* **ACTION ITEM**
Check each line of the data below for the word "checkbox", then extract the ones that have it.
────
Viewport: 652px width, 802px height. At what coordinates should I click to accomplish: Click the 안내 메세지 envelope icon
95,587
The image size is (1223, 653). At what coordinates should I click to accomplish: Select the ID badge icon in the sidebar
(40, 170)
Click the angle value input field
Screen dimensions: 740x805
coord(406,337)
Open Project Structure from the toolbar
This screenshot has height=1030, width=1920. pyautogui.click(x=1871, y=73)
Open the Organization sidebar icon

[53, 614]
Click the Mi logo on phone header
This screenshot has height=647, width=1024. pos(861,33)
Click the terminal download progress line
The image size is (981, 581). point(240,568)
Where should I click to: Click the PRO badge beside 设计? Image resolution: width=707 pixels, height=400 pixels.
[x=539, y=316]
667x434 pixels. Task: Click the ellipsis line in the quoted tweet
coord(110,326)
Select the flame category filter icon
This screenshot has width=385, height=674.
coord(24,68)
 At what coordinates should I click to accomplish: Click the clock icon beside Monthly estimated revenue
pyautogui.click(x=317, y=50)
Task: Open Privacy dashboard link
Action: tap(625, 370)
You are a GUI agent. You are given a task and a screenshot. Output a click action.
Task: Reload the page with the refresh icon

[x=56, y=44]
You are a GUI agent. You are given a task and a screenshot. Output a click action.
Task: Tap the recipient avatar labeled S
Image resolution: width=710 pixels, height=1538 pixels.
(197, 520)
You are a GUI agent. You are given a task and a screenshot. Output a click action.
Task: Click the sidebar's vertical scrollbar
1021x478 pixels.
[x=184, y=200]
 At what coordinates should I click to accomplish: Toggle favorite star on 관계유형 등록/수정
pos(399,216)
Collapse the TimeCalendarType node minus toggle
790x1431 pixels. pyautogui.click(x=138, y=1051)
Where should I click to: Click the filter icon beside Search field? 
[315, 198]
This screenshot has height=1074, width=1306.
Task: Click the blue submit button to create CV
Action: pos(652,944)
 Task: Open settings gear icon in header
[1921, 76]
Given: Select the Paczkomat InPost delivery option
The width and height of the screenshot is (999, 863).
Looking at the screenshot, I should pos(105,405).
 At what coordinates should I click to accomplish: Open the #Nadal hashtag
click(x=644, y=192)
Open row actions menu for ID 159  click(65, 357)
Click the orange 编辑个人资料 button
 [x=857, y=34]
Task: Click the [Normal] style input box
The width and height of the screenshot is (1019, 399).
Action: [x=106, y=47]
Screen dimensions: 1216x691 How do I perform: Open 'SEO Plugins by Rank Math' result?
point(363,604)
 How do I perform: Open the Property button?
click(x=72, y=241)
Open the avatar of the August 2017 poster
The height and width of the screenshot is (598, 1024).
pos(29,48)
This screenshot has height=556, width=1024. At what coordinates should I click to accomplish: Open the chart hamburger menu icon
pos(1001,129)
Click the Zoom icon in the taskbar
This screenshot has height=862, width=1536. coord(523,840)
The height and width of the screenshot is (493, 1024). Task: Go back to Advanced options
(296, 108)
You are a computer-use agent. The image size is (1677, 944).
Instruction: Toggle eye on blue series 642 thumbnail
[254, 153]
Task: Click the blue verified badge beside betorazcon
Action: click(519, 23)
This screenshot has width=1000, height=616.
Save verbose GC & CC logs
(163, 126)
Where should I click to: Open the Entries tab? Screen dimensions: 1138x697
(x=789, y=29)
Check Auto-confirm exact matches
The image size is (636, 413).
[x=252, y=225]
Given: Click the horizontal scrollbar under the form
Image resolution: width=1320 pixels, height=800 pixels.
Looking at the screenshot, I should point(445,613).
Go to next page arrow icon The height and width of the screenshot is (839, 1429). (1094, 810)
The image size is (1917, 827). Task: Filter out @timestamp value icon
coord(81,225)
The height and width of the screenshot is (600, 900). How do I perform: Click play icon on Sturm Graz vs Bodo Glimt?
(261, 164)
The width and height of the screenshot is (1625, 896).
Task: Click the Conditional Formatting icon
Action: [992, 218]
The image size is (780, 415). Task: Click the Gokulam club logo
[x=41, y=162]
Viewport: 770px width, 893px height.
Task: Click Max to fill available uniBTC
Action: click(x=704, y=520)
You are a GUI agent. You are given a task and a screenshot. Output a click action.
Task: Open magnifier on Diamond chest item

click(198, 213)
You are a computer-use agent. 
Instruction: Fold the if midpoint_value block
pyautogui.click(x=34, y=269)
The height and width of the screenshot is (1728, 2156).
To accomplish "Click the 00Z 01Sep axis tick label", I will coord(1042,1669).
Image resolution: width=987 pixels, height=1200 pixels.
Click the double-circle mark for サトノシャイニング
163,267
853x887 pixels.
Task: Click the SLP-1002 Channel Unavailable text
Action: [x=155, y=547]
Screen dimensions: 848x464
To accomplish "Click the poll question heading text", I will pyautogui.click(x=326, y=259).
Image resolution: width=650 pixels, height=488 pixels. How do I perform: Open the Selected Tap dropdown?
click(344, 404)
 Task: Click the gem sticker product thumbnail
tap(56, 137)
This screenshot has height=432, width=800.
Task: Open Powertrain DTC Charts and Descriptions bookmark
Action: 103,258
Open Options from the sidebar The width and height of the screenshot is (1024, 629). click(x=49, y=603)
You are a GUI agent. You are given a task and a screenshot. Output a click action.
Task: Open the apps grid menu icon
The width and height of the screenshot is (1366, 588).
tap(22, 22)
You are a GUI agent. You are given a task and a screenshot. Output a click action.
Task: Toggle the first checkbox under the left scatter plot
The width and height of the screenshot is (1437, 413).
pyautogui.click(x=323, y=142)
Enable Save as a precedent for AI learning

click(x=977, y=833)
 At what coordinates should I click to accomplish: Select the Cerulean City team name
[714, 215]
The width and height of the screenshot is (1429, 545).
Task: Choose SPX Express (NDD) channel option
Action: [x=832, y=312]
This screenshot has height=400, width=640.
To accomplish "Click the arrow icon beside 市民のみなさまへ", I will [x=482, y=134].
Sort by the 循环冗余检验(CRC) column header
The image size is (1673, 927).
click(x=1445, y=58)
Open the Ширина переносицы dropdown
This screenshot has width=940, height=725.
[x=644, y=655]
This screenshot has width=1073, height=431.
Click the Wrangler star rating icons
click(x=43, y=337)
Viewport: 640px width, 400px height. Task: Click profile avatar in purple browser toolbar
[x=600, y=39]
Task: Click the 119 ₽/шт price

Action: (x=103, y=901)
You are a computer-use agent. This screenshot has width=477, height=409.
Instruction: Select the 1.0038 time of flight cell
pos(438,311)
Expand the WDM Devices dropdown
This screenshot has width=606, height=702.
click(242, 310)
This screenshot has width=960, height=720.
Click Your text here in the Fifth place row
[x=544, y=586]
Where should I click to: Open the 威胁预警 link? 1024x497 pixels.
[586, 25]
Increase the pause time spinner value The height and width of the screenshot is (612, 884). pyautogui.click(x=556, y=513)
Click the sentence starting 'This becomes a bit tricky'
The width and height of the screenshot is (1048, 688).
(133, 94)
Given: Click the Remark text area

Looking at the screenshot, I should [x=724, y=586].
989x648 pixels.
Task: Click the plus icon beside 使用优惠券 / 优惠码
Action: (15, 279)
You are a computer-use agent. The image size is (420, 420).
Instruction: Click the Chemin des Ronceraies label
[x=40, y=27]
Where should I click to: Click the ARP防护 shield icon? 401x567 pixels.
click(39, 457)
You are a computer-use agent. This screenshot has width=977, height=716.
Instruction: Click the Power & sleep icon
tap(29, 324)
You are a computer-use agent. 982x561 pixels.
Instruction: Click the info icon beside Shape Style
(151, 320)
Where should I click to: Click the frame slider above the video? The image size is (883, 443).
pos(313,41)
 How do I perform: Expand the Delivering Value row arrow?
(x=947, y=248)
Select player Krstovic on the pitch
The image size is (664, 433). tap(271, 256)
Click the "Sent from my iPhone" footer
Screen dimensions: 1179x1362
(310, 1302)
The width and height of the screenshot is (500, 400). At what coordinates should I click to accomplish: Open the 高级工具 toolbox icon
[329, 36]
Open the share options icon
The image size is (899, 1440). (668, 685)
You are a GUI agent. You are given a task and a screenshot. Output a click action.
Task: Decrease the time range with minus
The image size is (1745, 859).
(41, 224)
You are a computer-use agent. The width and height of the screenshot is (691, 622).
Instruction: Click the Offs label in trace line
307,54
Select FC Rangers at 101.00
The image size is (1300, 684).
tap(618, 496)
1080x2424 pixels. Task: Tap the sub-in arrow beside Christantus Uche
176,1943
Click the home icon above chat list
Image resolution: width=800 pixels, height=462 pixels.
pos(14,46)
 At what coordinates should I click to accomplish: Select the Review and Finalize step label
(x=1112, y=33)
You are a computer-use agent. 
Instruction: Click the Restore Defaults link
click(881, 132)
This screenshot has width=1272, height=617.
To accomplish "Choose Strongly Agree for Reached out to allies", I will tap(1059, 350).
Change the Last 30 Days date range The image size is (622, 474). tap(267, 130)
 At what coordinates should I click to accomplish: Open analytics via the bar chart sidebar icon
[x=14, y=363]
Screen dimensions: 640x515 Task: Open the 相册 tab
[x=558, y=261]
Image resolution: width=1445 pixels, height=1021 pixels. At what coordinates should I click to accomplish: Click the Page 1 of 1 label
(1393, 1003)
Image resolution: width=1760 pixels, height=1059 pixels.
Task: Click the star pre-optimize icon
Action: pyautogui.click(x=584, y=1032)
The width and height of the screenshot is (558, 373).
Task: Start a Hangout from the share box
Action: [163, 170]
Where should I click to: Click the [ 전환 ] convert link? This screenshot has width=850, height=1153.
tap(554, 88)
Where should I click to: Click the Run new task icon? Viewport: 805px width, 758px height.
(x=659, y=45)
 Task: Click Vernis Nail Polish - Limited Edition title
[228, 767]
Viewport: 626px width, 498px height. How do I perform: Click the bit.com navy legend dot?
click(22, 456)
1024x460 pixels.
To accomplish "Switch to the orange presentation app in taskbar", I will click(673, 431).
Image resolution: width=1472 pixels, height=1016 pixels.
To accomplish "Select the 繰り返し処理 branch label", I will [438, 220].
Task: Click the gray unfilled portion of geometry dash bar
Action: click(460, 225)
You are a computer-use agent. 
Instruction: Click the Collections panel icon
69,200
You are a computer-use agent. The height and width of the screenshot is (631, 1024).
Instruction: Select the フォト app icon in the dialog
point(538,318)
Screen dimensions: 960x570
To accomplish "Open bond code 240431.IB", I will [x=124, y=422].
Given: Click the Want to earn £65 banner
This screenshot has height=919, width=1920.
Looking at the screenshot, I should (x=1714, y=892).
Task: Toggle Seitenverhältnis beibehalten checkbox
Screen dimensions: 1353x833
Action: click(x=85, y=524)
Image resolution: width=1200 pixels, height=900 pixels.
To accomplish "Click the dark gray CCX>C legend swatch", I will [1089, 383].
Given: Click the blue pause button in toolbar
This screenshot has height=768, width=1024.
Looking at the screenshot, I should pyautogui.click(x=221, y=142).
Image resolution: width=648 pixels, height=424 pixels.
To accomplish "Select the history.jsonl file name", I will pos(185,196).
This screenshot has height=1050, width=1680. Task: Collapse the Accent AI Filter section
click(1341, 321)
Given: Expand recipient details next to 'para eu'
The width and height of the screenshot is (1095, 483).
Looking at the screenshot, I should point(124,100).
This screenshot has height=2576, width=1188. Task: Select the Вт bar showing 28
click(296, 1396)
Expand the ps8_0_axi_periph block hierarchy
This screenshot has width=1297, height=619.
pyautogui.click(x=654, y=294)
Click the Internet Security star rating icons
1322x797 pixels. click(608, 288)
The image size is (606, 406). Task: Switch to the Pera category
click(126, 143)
────
* **WORKED SOLUTION**
Task: Toggle the first checkbox under the left scatter plot
Task: Toggle Seitenverhältnis beibehalten checkbox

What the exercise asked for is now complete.